Ordem dos Advogados apoia decisão de tribunal sobre quarentena nos Açores
A Ordem dos Advogados congratulou-se com a decisão do Tribunal de Ponta Delgada que diferiu um pedido de libertação imediata (’habeas corpus’) feito por um queixoso, contra a imposição de quarentena em hotéis por parte do Governo açoriano.
Em nota enviada à agência Lusa, o bastonário dos advogados, Luís Menezes Leitão refere que a Ordem tomou conhecimento que “foi julgada procedente uma providência de ‘habeas corpus’ contra a medida do Governo Regional dos Açores de colocar todos os que se deslocam aos Açores em quarentena obrigatória num hotel, privando-os de qualquer contacto com a família ou até da possibilidade de regressar ao continente, sendo que, no caso dos não residentes nos Açores, os obriga ainda a pagar a conta do hotel”.
Em causa está uma iniciativa de um queixoso que foi colocado em quarentena obrigatória numa unidade hoteleira em Ponta Delgada e avançou com um ‘habeas corpus’, que foi entregue à juíza de instrução criminal do Tribunal de Ponta Delgada que, por seu turno, desencadeou os mecanismos legais.

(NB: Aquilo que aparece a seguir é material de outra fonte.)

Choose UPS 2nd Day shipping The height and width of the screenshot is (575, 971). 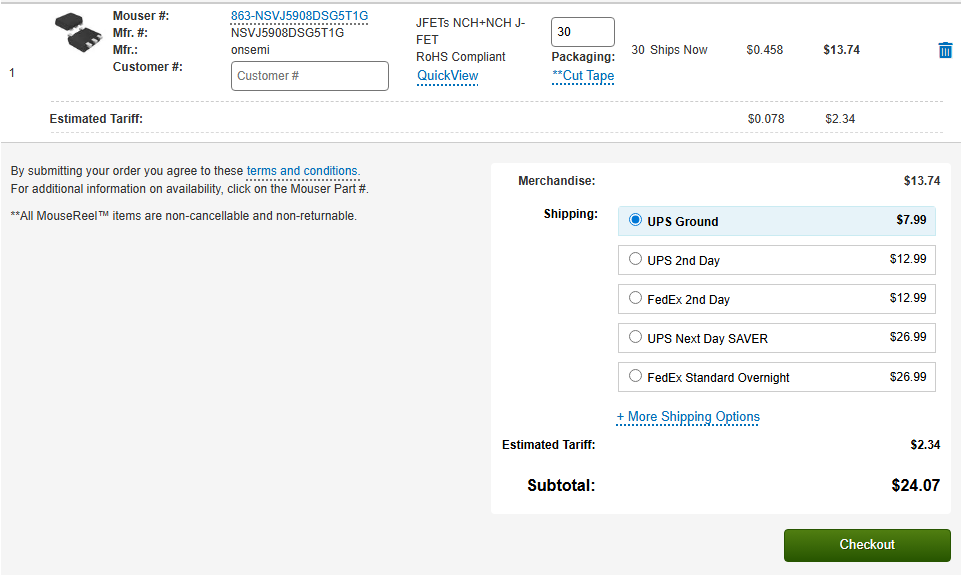point(635,259)
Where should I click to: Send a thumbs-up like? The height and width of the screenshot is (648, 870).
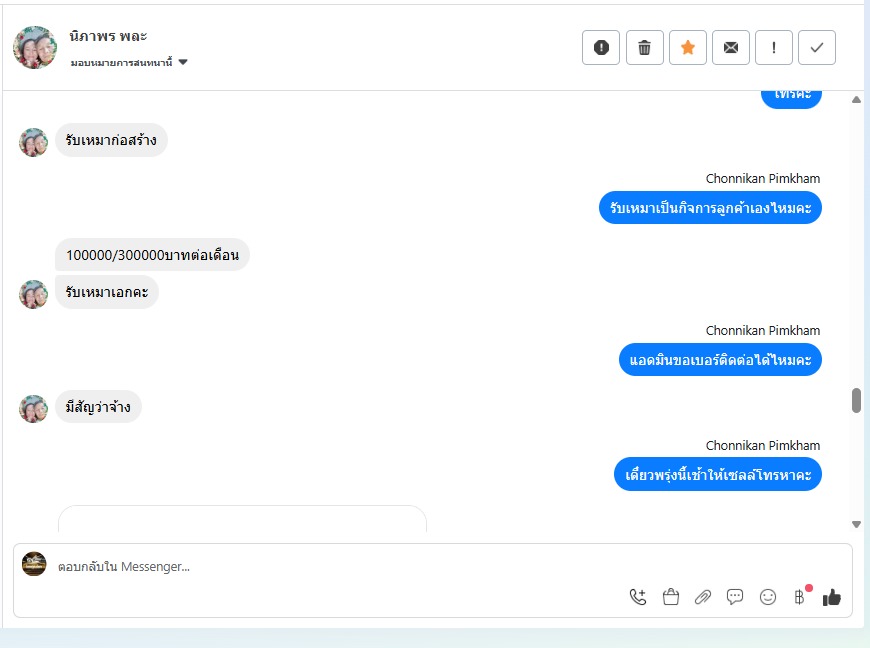click(832, 597)
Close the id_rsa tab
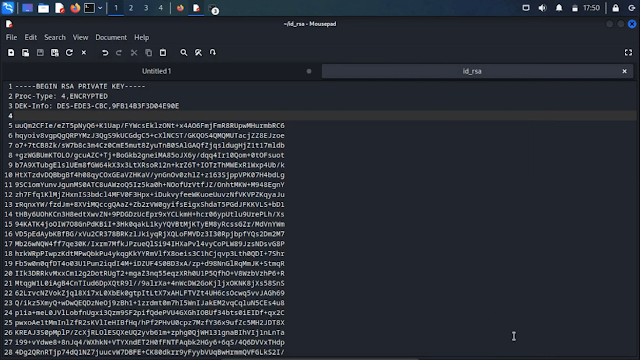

Tendo sido “alertada para a arbitrariedade dessa medida” por um magistrado residente nos Açores, a Ordem dos Advogados, através da sua Comissão de Direitos Humanos, “procurou imediatamente resolver a situação”, tendo apoiado o advogado Pedro Gomes, que interpôs a providência de ‘habeas corpus’ em defesa do seu constituinte “arbitrariamente detido num hotel, tendo conseguido que essa providência de ‘habeas corpus’ fosse julgada procedente, o que obriga ao fim desta detenção ilegal”.
Segundo a Ordem, da parte dos “restantes órgãos de soberania nada foi feito para terminar com estas detenções ilegais, apesar de delas terem pleno conhecimento, tendo o senhor primeiro-ministro se limitado a recomendar aos cidadãos do continente que não se deslocassem aos Açores”.
Foi por isso apenas um advogado que, em defesa do seu constituinte, reagiu e conseguiu terminar com a detenção arbitrária a que este foi sujeito. Deve por isso o país ter presente que os advogados estão disponíveis e prontos a defender os cidadãos que sejam lesados por acusações arbitrárias das autoridades, podendo qualquer cidadão recorrer a um advogado para esse efeito.
Para a Ordem dos Advogados, uma vez levantado o estado de emergência, os direitos fundamentais dos cidadãos “voltam a estar plenamente em vigor e não podem ser limitados por medidas arbitrárias”, estando garantido o recurso aos tribunais contra essas medidas.